Use color to group or highlight panels in small multiples

For grouped trend reading in small-multiple line charts, use color encoding for grouping or emphasis to improve insight and address unnecessary category-color keys for readers reading titled single-line panels.

  • purpose:refine
  • basis:heuristic
  • structure:small-multiples
  • quality:insight
  • lever:encoding
  • aesthetic:color:use
  • channel:color-hue:use

advice

Repurpose color from identity to emphasis

Use color in small-multiple line charts to group or highlight panels, not to identify every series. For example, drop the color key, keep line identity in the panel title, and reserve distinct colors for upward versus downward trends or for the panels you want readers to notice.

reason

Why color becomes available for a better job

In small multiples, identity is already carried by panel titles and panel separation. That frees color to signal analytical grouping or emphasis.

Mechanism: When each panel contains one titled line, color no longer has to separate categories, so it can highlight patterns or focal panels instead.

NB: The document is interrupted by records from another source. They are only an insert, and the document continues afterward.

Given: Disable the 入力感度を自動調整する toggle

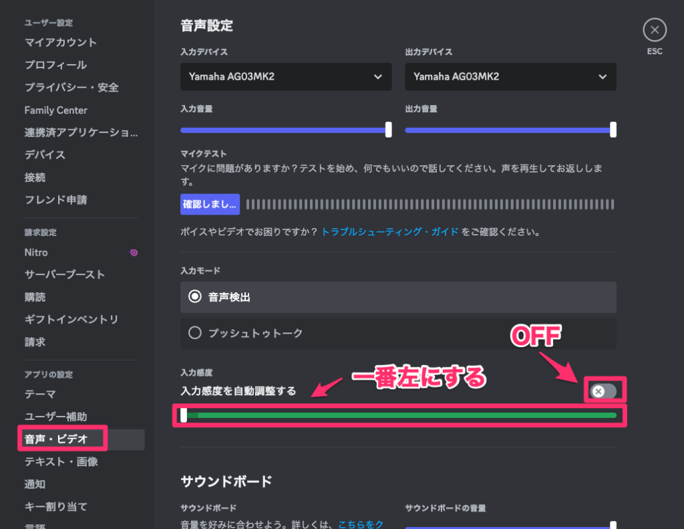Looking at the screenshot, I should point(605,391).
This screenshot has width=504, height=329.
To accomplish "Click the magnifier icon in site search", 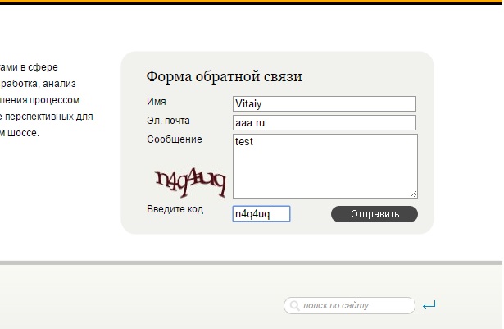I will click(293, 306).
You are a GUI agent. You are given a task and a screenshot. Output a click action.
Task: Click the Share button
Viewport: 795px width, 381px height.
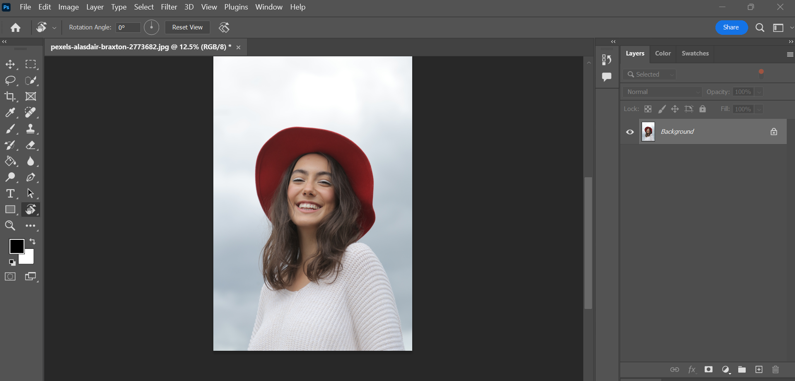click(x=731, y=27)
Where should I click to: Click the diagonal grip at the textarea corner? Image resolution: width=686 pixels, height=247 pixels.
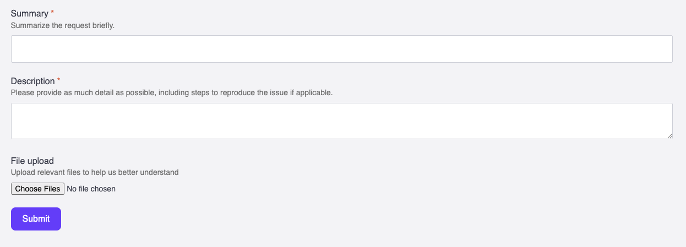click(x=669, y=135)
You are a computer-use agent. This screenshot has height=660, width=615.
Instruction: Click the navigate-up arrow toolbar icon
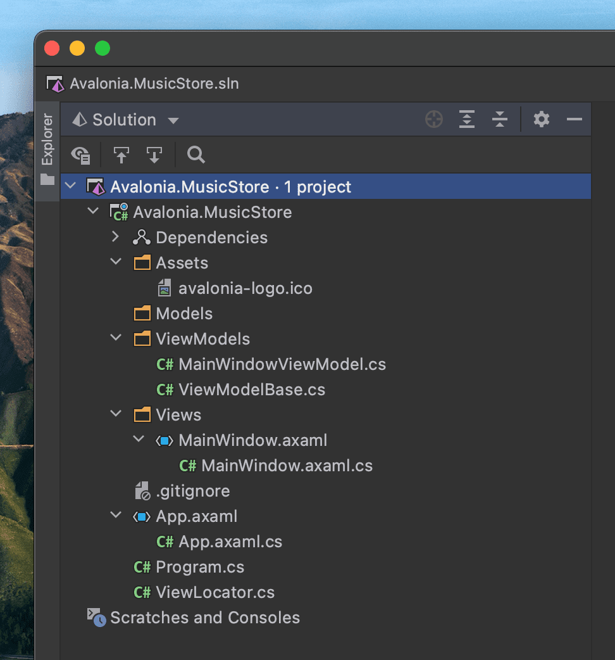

Evidence: The post states that small-multiple line charts do not need different line colors or a color key for identity, and recommends using color to group similar trends or highlight selected panels (Muth, 2024).

context

Use when every panel already names its line

  • User Goal: Emphasize pattern groups or focal panels.
  • Data: One line per panel with a panel title.
  • Chart Setting: A small-multiple line chart where line identity is already clear without a color key.
  • Success Criterion: Color points readers to groups or highlights instead of doing identity work.

exceptions

Do not use when color is still needed just to distinguish lines

Break it when: A panel still contains multiple lines that are not otherwise clearly distinguished. Why: Color may still be needed for basic line identification.

costs

Costs of repurposing color

Sacrifice: You give up category-by-category color identity. Risk: If line identity is not already obvious from panel titles, readers can lose track of what each hue means. Mitigation: Repurpose color only after each panel clearly identifies its own line.

mistakes

Common color mistake in small multiples

Mistake: Assign a different color to every line just because it is a different category. Why it fails: Panel titles already identify the line, so the colors stop doing useful analytical work.

check

Check whether color is still doing identity work

Failure Sign: Every panel line has a unique hue and the chart still needs a color key. Quick Check: Cover or remove the color key; if panel titles still identify every line, color can be reassigned to grouping or highlighting. Stronger Test: Scan whether only grouped or highlighted panels use distinctive color while the rest stay neutral.

fix

Edits that turn color into emphasis

  • Keep line identity in the panel title instead of assigning every series a unique hue.
  • Use color only for groups or the few panels you want to highlight.
  • Remove the category color key if color is no longer used for identity.